Top of EXCERPT TO READ

In short, using Cucumber was a novel and interesting experience, but various obstacles prevented me from using it in production projects.

However, things are different in the age of LLM-assisted software development, because LLMs can directly read specifications written in Gherkin and execute them directly without needing glue code.

Since LLMs can directly read and understand specifications, and through the Model Context Protocol (MCP), Cursor or Claude Code can directly operate browsers and mobile emulators to assist development. This means we can use Gherkin to describe the expected behavior, and the LLM can verify through MCP whether its development results pass acceptance testing.

Gherkin syntax serves as an excellent bridge. It's a standard syntax that both humans and LLMs can understand, so we can use this specification to confirm implementation details before development, and after development is complete, let the LLM read this specification and use MCP to operate browsers and mobile devices for acceptance testing. For a detailed demonstration, please watch the YouTube video below.

This not only serves as a communication tool with LLMs, but when it discovers that acceptance conditions aren't met, it can also observe and modify the implementation.

If you're interested, you can try it yourself on GitHub: yurenju/llm-bdd-coding-demo

BDD + TDD

BDD can reduce the problem of unexpected results through clearer specifications and acceptance criteria, but it cannot solve the cognitive overload problem for developers. Combining it with incremental TDD can alleviate this issue.

Bottom of EXCERPT TO READ

§ **EXERCISES TO COMPLETE**
• a. Answer these about the Gherkin excerpt:
(i) Through what protocol can Cursor or Claude Code operate browsers and mobile emulators?
(ii) Which GitHub repository is named for trying this yourself?
(iii) What problem for developers does the excerpt say BDD cannot solve?
• b. Quote the Gherkin excerpt word for word, starting at "BDD can reduce" and ending at "alleviate this issue.".

Top of DATA EXCERPTS

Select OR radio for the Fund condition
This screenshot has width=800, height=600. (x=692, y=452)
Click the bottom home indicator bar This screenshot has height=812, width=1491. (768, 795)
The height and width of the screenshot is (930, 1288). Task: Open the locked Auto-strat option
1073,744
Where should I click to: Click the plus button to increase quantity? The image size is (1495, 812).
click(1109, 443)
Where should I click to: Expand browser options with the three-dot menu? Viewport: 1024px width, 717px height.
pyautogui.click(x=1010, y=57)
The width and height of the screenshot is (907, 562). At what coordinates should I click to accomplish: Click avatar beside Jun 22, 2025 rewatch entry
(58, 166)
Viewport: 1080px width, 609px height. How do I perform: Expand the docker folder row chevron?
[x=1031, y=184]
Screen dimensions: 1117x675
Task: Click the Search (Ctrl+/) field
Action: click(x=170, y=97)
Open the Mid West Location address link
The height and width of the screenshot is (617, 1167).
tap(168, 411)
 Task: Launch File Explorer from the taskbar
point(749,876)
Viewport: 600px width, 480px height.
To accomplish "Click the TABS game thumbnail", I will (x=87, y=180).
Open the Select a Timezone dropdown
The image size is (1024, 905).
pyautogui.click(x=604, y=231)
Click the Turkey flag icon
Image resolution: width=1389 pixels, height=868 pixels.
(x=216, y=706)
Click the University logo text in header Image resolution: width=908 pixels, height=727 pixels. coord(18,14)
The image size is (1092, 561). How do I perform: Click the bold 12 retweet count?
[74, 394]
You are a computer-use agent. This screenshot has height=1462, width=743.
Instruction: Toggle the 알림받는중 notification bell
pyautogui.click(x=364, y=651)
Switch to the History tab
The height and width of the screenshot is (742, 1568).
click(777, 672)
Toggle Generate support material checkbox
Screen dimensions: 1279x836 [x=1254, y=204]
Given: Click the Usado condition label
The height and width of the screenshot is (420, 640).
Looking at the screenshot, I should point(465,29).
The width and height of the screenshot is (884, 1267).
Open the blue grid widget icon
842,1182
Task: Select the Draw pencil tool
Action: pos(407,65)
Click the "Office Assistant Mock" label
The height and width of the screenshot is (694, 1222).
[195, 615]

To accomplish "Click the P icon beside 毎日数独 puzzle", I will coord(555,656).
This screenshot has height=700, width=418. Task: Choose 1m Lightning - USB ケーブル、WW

Bottom of DATA EXCERPTS

§ **ANSWERS TO THE EXERCISES**
• a.
(i) The Model Context Protocol (MCP).
(ii) yurenju/llm-bdd-coding-demo.
(iii) The cognitive overload problem.

• b.
BDD can reduce the problem of unexpected results through clearer specifications and acceptance criteria, but it cannot solve the cognitive overload problem for developers. Combining it with incremental TDD can alleviate this issue.